# What the exercise asks
The line containing "Select the Length label" marks the end: write out exactly every line from the first line of the data below through that line, and only those.

# Data section
>>>

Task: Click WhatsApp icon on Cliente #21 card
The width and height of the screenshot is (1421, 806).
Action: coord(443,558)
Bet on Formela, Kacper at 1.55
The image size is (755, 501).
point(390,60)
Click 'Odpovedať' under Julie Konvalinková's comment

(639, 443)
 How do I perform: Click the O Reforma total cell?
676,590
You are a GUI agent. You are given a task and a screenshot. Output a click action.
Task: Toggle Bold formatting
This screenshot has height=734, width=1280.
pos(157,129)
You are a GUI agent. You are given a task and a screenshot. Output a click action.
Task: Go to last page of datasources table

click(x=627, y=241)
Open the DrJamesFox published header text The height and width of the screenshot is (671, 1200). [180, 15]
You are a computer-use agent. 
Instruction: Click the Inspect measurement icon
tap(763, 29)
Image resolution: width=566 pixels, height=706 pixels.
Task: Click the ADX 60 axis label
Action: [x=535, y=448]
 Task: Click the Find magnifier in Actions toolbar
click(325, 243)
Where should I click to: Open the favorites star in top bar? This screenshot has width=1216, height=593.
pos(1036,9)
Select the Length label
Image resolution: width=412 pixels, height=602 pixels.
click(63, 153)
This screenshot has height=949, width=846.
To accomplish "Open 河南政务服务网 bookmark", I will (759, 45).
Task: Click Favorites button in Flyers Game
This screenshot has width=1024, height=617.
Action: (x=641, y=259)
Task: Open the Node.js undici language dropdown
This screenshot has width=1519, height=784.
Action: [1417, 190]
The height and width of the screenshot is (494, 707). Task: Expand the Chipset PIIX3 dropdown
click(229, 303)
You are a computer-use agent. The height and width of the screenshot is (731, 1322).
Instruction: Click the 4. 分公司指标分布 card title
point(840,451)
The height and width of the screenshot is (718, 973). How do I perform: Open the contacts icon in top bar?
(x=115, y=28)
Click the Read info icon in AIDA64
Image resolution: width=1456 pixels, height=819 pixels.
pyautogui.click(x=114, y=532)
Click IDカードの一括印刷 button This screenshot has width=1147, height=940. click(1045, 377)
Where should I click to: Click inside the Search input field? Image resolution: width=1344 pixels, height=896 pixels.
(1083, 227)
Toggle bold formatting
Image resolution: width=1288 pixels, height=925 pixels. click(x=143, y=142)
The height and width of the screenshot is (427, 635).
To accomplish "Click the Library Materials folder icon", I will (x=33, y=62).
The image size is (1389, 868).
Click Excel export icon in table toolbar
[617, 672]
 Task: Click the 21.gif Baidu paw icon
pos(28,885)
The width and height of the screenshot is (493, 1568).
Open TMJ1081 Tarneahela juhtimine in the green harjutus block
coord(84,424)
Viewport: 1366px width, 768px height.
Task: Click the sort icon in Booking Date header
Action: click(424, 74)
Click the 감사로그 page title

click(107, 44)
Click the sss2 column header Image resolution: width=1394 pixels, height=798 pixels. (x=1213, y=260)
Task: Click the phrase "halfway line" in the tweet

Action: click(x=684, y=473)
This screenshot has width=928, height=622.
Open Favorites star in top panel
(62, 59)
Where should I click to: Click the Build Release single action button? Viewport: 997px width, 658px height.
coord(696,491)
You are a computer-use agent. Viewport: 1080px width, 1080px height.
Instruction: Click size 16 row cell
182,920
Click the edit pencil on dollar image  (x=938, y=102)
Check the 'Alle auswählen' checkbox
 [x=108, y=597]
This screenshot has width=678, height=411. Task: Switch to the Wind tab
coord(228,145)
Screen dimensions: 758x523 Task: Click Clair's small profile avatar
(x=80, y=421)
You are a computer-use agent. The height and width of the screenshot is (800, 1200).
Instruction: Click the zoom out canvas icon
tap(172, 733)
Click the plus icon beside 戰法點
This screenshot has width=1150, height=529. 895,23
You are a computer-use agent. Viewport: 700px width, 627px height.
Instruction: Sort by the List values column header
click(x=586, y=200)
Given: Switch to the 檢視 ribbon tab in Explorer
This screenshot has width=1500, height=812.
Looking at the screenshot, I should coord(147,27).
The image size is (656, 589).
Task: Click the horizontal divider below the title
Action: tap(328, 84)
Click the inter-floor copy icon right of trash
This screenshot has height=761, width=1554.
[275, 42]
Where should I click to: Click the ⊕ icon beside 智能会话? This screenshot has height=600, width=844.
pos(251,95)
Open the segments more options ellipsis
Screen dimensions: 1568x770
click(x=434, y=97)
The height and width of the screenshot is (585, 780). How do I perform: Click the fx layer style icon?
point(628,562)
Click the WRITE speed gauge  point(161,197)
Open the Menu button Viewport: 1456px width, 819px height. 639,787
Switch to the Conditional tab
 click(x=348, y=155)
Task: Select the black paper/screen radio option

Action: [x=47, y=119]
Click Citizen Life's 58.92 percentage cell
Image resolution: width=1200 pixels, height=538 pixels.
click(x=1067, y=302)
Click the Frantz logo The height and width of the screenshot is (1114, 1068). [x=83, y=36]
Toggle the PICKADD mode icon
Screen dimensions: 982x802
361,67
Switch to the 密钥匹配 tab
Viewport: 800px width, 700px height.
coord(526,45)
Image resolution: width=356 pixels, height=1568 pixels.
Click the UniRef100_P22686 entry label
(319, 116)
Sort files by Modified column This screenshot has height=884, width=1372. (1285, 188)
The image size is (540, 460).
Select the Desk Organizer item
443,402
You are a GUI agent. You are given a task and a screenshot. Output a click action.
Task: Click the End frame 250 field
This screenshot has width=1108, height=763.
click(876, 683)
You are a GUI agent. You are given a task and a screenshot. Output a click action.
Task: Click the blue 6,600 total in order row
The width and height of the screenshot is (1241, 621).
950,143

<<<

# Task output
Task: Click WhatsApp icon on Cliente #21 card
The width and height of the screenshot is (1421, 806).
Action: coord(443,558)
Bet on Formela, Kacper at 1.55
The image size is (755, 501).
point(390,60)
Click 'Odpovedať' under Julie Konvalinková's comment

(639, 443)
 How do I perform: Click the O Reforma total cell?
676,590
You are a GUI agent. You are given a task and a screenshot. Output a click action.
Task: Toggle Bold formatting
This screenshot has height=734, width=1280.
pos(157,129)
You are a GUI agent. You are given a task and a screenshot. Output a click action.
Task: Go to last page of datasources table

click(x=627, y=241)
Open the DrJamesFox published header text The height and width of the screenshot is (671, 1200). [180, 15]
You are a computer-use agent. 
Instruction: Click the Inspect measurement icon
tap(763, 29)
Image resolution: width=566 pixels, height=706 pixels.
Task: Click the ADX 60 axis label
Action: [x=535, y=448]
 Task: Click the Find magnifier in Actions toolbar
click(325, 243)
Where should I click to: Open the favorites star in top bar? This screenshot has width=1216, height=593.
pos(1036,9)
Select the Length label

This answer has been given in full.